The Top Five SEO Fixes for Credit Union Websites

You have to walk before you can run, and the same applies to optimizing your credit union’s website for search engines. Although AI bots are adding a few new wrinkles, the basics of SEO are about the same as ever: focus on making your site useful for the real live human people you serve, and the rest will take care of itself.

Before you dive too far down the SEO rabbit hole, make sure the following five basic fixes are in place on your website.   

Get your headline hierarchies in order

Humans skim and bots scan, but they both need guideposts to better understand and organize your content. Headlines and subheads provide these markers, so it’s important to use them correctly. As a bonus, using headlines correctly also improves your page or post’s Accessibility.

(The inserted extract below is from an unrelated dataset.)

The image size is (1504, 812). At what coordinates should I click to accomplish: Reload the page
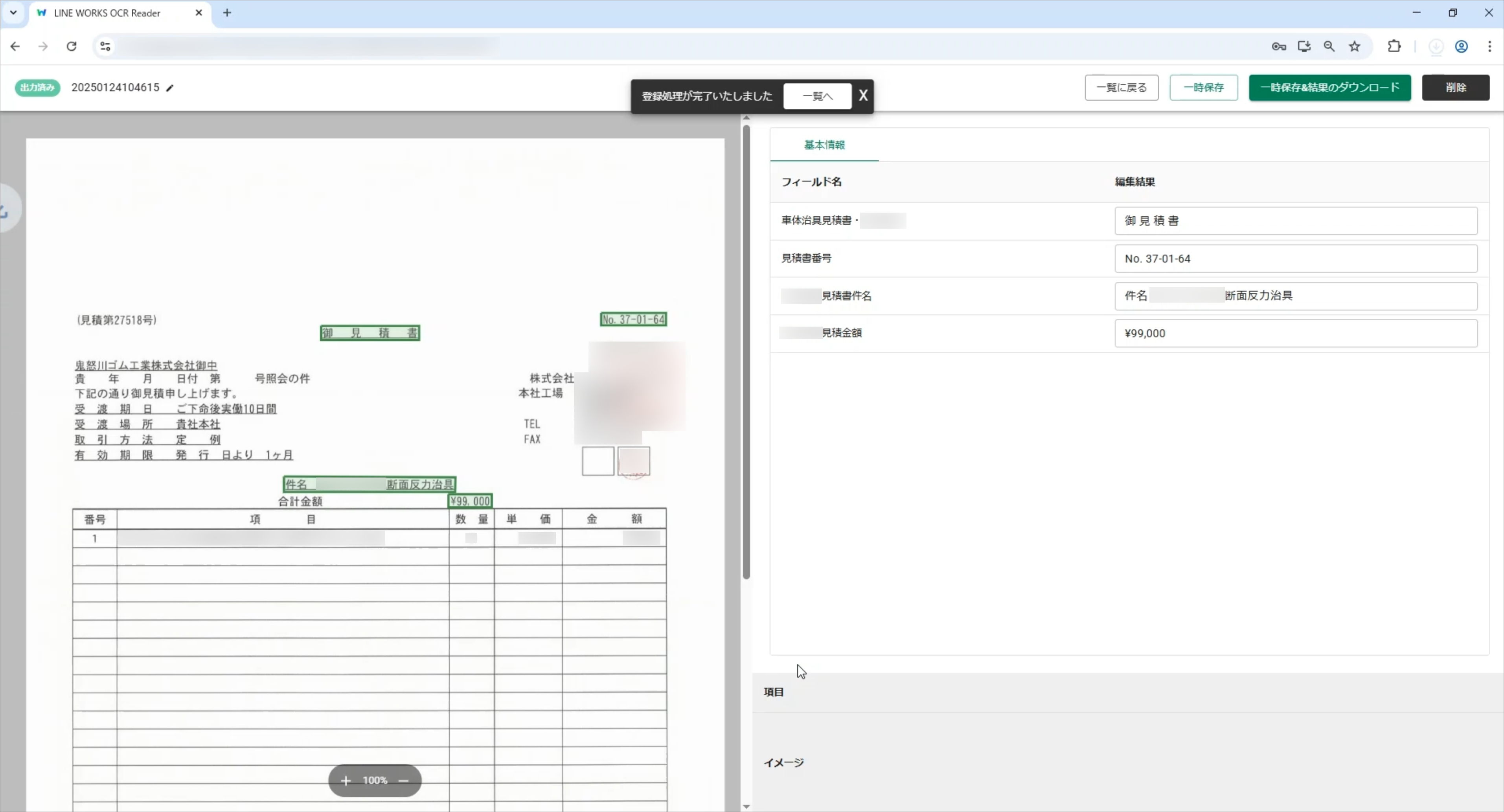pyautogui.click(x=71, y=47)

  • Use the headline tags (H1 through H6) built into your Content Management System (CMS). In other words, never just manually emphasize plain text with bolding or different colors.
  • Each page should have only one H1 tag at the top.
  • Pages should be organized like an outline; each major division of the page should have an H2 tag, with H3 tags if needed for deeper levels of the outline.
  • Try not to skip headline levels (don’t go from the H1 tag at the top of the page straight to an H3).

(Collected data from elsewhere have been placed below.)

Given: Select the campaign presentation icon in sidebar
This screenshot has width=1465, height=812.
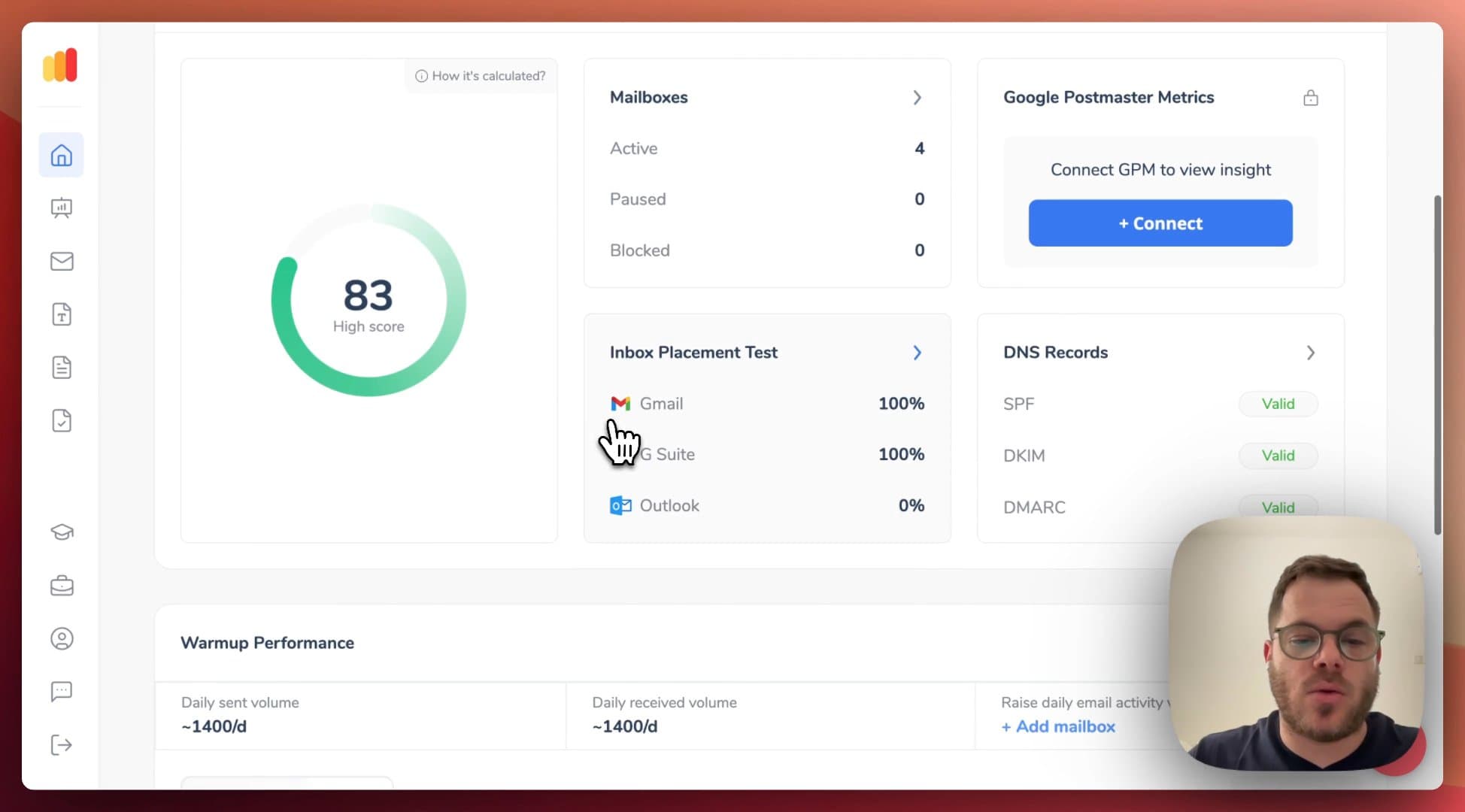Looking at the screenshot, I should tap(60, 208).
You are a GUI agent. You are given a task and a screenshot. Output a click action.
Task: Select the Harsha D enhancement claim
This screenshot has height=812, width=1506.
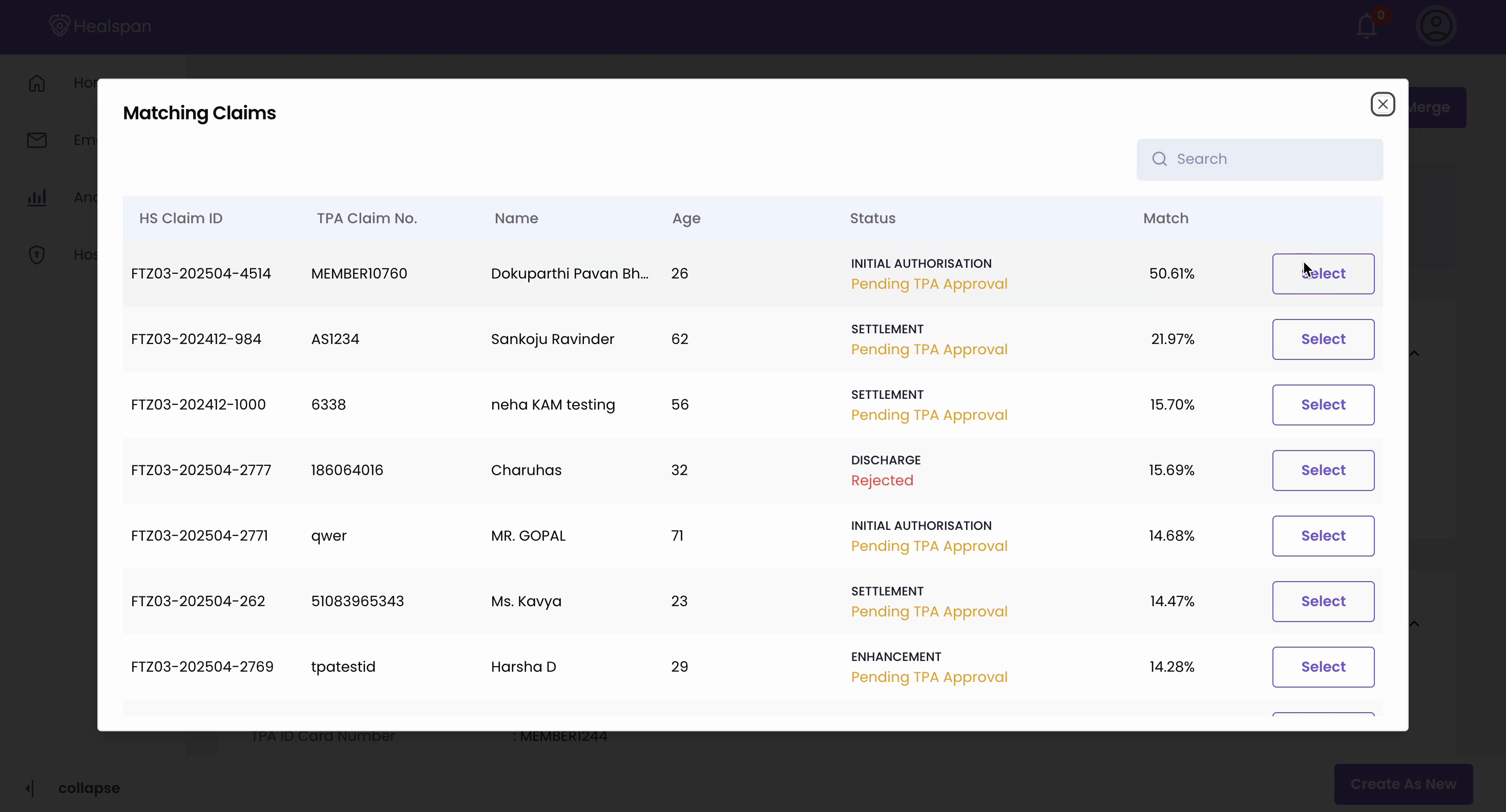[1323, 667]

Review and set your META descriptions on key pages

If you create a META description for a page or blog post, Google will usually use that when presenting search results instead of generating its own summary. (Most Content Management Systems have a way to do this.) It’s a great way to control how your content appears in Search.

Of course, the META description needs to actually describe the content on the page, or Google will ignore it and rank you lower. Don’t try to “game” the system, leave out the hype, and keep it short and to the point. 

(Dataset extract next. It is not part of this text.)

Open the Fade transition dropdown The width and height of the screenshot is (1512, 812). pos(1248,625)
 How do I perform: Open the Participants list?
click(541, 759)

You don’t necessarily need to do this on every page, but it’s not hard to do for your top ten or 20 most valuable pages, which covers 99.99% or more of pageviews on most credit union sites.

Un-cruft your content for the AI mix-n-match

When AI agents scan your site, they find everything, even ancient newsletters from ages past. However, the unique problem here is that AI tends to recombine and remix content from many sources to come up with a better match or answer. More than once, we’ve seen outdated content found on credit union websites “contaminate” AI-powered answers and search. 

It’s always been important to stay ahead of the cruft beast and proof your pages regularly, but the AI era means that you have to be even more diligent about this. Ancient newsletter PDFs are one of the more common sources of machine misunderstandings, but issues like duplicate and near-duplicate pages, forgotten pages, 404 errors, redirects, and just plain wrong, incomplete, and overlooked information can cause all kinds of oddities with AI agents and AI-powered search.

De-funkify your URLs

Your page URLs should be as simple as possible, relevant to the page content, and more or less readable English for search engines and people to understand them. URLs should not be case sensitive, should usually not contain numbers, should use no or minimal hierarchy, and should only use hyphens between words (not underscores or code characters). And make sure they’re not misspelled!

  • Good: awesomecu.org/checking/ or awesomecu.org/auto-loans/
  • Bad: awesomecu.org/checking-2-2-foo-bar/
  • Worse: awesomecu.org/prooducts/acccounts/deporsits/copy-1q-of_ChekcinGK-4-2.php

Of course, changing page URLs can be a very delicate operation, depending on your CMS, so check with your developers first on the best way to proceed. And on key pages, set up redirects to handle things correctly if someone has bookmarked the old URLs or they’re popping up in Google.

Real, specific, unique, local content from real humans still wins 

Credit unions, by their nature, are very human and very much tied to the specific communities they serve. And that’s the key to your SEO superpowers. Does the world need yet another generic blog article about IRAs? No, not really. Do the folks at the factory next door need specific tips on getting the most out of their year-end bonus? Absolutely. 

Focus on the real, local concerns. And don’t shy away from tough topics; be there for people when and where and how they need you. Make sure your website answers the most common questions — do you have a step-by-step guide for resetting your password? Is there a specific scam going around town? How exactly have you helped local small businesses succeed?

And there’s no law that your product pages have to be boring and generic. Feature local people and photos and stories everywhere. Leverage the quirky local sense of humor. Be the opposite of corporate.